Inventor of Dynamite Initiated Nobel Prizes in 1895

It is reported that eight years earlier (1888) Nobel had seen a premature obituary of himself in a French newspaper. In it Nobel's invention, dynamite, was condemned. After reading his own obituary, he vowed to try to leave an improved legacy to the world.

Nobel set up five annual prizes: One each in physics, chemistry, medicine, literature, and the furtherance of international peace. A sixth prize in economics, funded by the Swedish National Bank, was added starting in 1969.

Nobel was born in Sweden in 1833, studied chemistry in Paris, and worked briefly in the USA before returning to his home country in 1859.

He developed what he thought was a safe and manageable form of nitroglycerin. It was called "dynamite." He built a factory to produce it. In 1864 an explosion in the plant killed Nobel's younger brother and four other people.
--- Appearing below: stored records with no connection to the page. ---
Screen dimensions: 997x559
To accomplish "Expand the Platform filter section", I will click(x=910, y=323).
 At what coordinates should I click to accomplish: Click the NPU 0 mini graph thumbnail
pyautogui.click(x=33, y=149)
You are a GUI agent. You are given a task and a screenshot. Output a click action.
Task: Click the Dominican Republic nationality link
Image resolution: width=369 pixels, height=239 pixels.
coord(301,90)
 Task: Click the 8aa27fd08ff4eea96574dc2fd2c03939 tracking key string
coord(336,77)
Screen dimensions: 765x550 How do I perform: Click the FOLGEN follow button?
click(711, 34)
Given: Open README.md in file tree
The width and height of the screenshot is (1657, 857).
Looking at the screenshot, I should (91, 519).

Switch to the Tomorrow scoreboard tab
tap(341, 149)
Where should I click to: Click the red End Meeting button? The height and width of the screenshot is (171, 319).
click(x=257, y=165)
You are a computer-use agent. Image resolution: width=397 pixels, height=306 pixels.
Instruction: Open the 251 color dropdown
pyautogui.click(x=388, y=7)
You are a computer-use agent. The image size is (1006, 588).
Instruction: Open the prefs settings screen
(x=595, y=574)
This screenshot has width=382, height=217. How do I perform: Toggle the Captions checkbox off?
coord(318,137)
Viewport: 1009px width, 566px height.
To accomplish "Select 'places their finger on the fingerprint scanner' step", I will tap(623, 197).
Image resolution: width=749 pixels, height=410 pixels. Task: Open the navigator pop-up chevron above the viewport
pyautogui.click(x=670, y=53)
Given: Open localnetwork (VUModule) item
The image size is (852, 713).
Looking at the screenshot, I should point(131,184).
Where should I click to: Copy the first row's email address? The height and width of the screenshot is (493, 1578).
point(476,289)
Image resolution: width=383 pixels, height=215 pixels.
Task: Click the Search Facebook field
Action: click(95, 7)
Nobel eventually invented a safer explosive as well as other inventions, including a mild steel for armor plating.

The first prizes-large cash awards-were given in 1901, five years after Nobel died at age 63. Over the years, the prizes have gone to both organizations and people, including Theodore Roosevelt (1906), Elihu Root (1912), Woodrow Wilson (1919), Jane Adams (1931), Cordell Hull (1945), Emily Balch (1946), and Martin Luther King (1964).